Rope Sliding on Double Ramp

Let $x$ be the length of rope (in meters) on the right side of the ramp and $1.5 - x$ be the length of rope on the left side. As the entire rope has mass $1$ kg, the mass of the portion of the rope on the right side is $\dfrac{x}{1.5}$ kg, and on the left side $\dfrac{1.5 - x}{1.5}$ kg.

The force pulling the rope down the right side is then $\dfrac{x}{1.5}g\cos(30^{\circ})$ , i.e., the component of the weight of the rope on this side that is in line with the ramp, and the force restraining it is $\dfrac{1.5 - x}{1.5} g\cos(30^{\circ})$ , the component of the weight of the rope on the left side that is in line with the left side of the ramp. Thus the acceleration of the rope down the right side of the ramp is

$a = \dfrac{x}{1.5}g\cos(30^{\circ}) - \dfrac{1.5 - x}{1.5} g\cos(30^{\circ}) = \dfrac{2x - 1.5}{1.5} \times 10 \times \dfrac{\sqrt{3}}{2} = \dfrac{5\sqrt{3}}{3}(4x - 3)$ .

Now by the chain rule $a = \dfrac{dv}{dt} = \dfrac{dv}{dx} \dfrac{dx}{dt} = v\dfrac{dv}{dx}$ , so we have that

$v\dfrac{dv}{dx} = \dfrac{5\sqrt{3}}{3}(4x - 3) \Longrightarrow vdv = \dfrac{5\sqrt{3}}{3}(4x - 3) dx \Longrightarrow$

$\dfrac{v^{2}}{2} = \dfrac{5\sqrt{3}}{24}(4x - 3)^{2} + C \Longrightarrow v = \dfrac{dx}{dt} = \sqrt{\dfrac{5\sqrt{3}}{12}(4x - 3)^{2} + C}$ .

Now $v = 0$ when $x = 1$ , so we see that $C = -\dfrac{5\sqrt{3}}{12}$ , and so

$\dfrac{dx}{dt} = K \times \sqrt{(4x - 3)^{2} - 1}$ where $K = \dfrac{1}{2}\sqrt{\dfrac{5}{\sqrt{3}}}$ .

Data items
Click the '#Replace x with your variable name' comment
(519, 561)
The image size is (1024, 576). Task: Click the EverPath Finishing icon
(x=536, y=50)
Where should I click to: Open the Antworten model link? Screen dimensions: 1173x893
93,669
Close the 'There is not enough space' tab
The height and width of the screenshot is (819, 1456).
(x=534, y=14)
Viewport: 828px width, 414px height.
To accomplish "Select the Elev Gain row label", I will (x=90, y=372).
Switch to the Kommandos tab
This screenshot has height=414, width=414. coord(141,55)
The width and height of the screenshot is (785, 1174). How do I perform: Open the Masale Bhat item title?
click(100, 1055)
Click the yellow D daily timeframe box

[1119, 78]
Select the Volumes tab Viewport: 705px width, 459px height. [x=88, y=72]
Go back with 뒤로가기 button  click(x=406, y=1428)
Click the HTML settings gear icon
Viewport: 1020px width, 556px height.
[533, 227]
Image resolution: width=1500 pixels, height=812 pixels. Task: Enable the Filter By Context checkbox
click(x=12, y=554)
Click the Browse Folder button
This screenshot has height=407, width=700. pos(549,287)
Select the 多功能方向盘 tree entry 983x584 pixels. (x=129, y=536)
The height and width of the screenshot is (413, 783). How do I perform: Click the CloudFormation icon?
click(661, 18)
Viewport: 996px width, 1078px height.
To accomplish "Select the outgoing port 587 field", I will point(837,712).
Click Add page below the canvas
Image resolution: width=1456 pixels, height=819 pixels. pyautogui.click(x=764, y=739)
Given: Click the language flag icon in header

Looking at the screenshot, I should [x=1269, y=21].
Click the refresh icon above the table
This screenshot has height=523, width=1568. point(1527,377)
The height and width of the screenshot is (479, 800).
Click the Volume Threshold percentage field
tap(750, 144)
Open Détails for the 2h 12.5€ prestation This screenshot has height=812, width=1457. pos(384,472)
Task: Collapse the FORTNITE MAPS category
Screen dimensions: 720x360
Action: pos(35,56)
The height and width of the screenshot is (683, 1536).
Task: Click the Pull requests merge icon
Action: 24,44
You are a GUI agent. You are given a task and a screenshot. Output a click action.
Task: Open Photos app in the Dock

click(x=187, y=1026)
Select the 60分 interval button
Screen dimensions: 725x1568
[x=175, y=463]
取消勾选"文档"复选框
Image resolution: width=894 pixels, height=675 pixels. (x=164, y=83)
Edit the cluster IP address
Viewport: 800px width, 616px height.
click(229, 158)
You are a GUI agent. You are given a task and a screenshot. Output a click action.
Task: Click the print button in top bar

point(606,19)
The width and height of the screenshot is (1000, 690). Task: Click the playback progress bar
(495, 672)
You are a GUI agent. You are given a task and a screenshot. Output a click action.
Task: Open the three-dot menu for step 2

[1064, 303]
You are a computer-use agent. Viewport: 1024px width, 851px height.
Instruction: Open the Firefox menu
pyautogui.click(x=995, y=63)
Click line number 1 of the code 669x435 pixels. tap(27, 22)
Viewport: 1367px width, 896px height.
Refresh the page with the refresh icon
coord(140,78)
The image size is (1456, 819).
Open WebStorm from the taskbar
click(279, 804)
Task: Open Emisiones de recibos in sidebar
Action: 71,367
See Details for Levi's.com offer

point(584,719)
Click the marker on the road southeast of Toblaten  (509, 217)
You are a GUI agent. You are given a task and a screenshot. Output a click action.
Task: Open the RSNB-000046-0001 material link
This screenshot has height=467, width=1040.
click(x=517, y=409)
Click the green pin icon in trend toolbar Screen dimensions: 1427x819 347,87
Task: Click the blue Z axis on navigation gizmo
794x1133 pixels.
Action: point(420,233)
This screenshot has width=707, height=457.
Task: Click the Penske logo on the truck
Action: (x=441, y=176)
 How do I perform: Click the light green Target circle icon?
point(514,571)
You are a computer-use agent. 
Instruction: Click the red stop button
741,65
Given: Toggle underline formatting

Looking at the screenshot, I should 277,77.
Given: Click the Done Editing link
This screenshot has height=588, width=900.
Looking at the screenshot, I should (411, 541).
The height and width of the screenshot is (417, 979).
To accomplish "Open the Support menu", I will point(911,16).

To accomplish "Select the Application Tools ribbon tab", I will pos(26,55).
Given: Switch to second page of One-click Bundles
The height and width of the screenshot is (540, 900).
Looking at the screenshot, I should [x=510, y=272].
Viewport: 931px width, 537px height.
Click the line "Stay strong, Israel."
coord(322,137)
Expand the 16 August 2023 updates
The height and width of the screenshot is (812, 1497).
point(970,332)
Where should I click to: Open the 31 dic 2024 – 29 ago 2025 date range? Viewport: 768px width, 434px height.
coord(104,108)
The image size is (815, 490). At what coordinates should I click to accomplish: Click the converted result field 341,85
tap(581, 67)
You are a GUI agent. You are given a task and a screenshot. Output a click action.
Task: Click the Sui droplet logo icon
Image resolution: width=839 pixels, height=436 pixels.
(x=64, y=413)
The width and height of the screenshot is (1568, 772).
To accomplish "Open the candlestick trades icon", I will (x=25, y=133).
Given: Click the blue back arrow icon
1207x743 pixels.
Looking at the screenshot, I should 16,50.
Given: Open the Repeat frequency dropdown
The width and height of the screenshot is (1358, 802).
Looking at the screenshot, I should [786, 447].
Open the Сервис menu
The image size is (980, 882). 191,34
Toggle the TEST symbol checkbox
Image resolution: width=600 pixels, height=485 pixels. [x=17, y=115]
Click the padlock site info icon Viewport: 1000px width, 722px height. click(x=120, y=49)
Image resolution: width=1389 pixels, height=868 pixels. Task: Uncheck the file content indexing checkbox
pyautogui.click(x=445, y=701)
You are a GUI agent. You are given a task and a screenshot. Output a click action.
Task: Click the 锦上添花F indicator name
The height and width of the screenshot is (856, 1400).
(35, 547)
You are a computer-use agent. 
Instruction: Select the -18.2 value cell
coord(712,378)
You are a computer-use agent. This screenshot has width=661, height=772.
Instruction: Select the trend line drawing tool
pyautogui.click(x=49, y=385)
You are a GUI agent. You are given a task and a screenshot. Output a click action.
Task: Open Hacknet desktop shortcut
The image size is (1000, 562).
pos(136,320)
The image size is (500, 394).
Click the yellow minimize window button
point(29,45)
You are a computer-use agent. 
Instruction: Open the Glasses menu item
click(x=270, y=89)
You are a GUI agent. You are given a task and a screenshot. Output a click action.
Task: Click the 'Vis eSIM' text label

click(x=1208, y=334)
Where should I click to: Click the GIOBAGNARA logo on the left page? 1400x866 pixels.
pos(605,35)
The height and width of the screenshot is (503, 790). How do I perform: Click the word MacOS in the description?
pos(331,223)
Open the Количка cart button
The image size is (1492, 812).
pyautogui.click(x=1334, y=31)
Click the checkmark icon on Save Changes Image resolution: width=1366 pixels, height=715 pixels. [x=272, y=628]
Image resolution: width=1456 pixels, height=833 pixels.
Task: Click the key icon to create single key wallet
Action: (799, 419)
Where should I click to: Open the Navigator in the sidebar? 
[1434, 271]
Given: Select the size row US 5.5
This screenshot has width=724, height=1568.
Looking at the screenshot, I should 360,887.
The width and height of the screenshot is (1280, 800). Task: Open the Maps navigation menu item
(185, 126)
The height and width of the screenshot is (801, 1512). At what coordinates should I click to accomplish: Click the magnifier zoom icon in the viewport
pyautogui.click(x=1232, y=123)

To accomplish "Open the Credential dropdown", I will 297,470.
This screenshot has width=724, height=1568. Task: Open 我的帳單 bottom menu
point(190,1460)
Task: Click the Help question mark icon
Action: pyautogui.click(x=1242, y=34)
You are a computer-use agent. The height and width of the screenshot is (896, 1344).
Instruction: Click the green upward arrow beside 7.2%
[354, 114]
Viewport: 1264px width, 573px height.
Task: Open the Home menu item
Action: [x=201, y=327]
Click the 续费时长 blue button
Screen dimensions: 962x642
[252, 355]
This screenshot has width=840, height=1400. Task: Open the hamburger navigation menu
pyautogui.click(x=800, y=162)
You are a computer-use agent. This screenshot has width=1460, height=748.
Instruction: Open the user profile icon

● **Aim of the task**: According to the page on the rope sliding on a double ramp, what is the mass of the entire rope?

● **Right answer**: The entire rope has a mass of 1 kg.